After doing a series of jobs including a very brief spell as waiter for a catering company and a more lengthy time as a paint salesman for Berger Paints he then studied at an Anglican Theological College, Westcott House in Cambridge England before being ordained in Manchester Cathedral in 1967. He ministered in parishes in Manchester, Christchurch New Zealand and Singapore before being appointed Chaplain to his old school Christ’s College in Christchurch. After Christ’s College he was vicar of an inner city church and wrote a weekly column, ‘The Vicar Writes’, for the Star Newspaper. Simon returned to work in the Diocese of London in 1985.

From 2000, Simon broadcast on New Zealand National Radio, ‘People and Places’, which became ‘Simon Acland’s Thoughts from Abroad’. These were short talks broadcast on Bank Holidays and during January (New Zealand’s summer holiday period). When asked how he thought his thoughts Simon said, ’When most people travel they take photographs. I am the world’s worst photographer. I take a note book. And I do listen in to people’s conversations and I observe what’s going on and I make notes about what I think.
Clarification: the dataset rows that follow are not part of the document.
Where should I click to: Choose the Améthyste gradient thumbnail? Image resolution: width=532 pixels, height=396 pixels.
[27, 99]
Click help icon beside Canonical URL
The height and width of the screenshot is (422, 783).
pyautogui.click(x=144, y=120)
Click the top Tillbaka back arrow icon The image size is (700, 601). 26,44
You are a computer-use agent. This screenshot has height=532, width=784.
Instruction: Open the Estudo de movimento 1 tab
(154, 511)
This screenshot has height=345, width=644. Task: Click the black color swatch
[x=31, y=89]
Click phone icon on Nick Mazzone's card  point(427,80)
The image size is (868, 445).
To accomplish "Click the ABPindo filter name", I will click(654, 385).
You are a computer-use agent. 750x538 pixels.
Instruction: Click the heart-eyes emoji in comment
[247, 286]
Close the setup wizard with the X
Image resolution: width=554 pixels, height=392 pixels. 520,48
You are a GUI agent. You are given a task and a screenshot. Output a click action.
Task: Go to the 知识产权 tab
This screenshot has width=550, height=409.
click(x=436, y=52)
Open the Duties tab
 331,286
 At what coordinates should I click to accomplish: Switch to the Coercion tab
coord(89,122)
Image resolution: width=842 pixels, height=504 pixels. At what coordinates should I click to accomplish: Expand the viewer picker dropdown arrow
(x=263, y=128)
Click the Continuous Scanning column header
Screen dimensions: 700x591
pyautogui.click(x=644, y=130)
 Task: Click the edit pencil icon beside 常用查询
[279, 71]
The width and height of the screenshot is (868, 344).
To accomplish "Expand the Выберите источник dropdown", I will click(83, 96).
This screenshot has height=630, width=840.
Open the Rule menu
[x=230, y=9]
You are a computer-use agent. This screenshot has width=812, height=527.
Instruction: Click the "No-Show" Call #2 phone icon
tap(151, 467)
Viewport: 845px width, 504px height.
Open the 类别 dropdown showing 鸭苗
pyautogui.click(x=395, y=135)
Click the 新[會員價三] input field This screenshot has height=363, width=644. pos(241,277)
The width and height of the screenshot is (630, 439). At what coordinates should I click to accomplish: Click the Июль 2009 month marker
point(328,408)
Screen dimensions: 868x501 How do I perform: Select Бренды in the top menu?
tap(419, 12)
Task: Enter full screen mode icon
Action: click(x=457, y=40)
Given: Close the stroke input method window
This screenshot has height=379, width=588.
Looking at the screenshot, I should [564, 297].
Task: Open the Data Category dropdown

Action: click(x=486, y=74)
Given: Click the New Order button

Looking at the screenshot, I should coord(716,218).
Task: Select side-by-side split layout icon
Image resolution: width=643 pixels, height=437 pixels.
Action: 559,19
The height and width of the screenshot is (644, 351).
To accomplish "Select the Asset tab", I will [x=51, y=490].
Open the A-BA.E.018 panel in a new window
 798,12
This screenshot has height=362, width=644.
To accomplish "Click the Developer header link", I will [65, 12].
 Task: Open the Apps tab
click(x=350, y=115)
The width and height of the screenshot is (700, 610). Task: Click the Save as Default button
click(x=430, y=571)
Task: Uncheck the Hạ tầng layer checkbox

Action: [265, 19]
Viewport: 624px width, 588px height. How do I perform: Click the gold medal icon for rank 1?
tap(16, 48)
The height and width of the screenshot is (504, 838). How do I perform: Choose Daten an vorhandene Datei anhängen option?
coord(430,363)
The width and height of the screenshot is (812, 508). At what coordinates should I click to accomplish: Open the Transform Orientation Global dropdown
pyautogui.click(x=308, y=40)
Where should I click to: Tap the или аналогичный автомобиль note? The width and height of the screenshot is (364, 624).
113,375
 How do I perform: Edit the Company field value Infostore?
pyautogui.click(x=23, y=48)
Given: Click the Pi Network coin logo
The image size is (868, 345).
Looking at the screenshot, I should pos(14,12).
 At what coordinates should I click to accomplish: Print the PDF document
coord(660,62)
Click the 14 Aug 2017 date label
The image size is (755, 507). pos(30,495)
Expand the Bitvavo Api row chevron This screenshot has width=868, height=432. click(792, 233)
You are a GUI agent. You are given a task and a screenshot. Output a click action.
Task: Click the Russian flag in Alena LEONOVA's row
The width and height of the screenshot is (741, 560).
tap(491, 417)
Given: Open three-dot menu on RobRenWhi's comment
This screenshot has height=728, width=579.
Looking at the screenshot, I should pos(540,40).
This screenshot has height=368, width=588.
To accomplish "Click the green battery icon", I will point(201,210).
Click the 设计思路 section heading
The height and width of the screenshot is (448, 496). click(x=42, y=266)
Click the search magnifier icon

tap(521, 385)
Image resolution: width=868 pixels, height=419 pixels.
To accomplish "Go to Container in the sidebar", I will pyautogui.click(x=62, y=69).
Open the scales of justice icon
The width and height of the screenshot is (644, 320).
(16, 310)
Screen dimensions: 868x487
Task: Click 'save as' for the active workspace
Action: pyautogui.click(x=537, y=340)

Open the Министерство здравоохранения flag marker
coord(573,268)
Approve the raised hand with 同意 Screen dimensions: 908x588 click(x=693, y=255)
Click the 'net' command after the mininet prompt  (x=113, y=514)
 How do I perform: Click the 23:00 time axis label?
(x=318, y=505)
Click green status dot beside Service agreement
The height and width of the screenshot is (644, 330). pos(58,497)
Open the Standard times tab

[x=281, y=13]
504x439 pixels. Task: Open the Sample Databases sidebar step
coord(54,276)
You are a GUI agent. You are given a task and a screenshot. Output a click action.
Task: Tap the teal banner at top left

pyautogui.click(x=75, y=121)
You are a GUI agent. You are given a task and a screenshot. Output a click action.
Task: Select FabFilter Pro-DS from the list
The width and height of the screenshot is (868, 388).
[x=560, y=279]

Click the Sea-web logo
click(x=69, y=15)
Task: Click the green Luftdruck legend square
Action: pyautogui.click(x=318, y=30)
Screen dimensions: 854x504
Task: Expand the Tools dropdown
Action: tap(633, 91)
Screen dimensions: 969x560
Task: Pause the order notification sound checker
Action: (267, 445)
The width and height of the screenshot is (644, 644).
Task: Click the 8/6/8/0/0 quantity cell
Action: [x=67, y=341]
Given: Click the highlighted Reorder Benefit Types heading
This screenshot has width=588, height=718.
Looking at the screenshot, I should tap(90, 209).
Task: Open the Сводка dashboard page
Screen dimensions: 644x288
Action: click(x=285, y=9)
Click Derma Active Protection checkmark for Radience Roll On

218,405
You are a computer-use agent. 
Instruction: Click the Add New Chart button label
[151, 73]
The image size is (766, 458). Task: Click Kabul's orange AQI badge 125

That’s where the thoughts come from.’ Elizabeth Alley, one time Features Manager at Radio New Zealand, wrote of Simon’s broadcasts ‘Collectively, they inform, often amuse, always interest and sometimes provoke us into broader thinking. Most of all, they are human vignettes of universal meaning which help us make sense of our own place in an increasingly complex world.’

In 2003 Simon developed, from his broadcasts, with Eliza Thompson directing, a ‘One Man Show’, ‘Hello! Where are you from?’ which he quickly changed to being a ‘Talk’. ‘I’m not an actor. With a ‘One Man Show’ people have a high expectation of top rate entertainment, and rightly so,’ Simon said. ‘With a talk there’s a preparedness to be bored so anything above boredom level gets good marks. I was especially pleased when New Zealand’s most popular playwright, Roger Hall, gave me 11 out of 10!’

Since then Simon has given his talks, including ‘Hello! Where are you from?’, ‘The New Zealander’, ‘Thinking Aloud’, and ‘It’s part of the Ageing Process’, in different centres in New Zealand, and, in London, at the Chelsea Festival, the Dover Street Arts Club and at the White Bear Pub Theatre in Kennington.

Simon has lived in Kennington for the past twenty years and is Honorary Assistant Priest at St Agnes Church, Kennington Park, where he is a parishioner.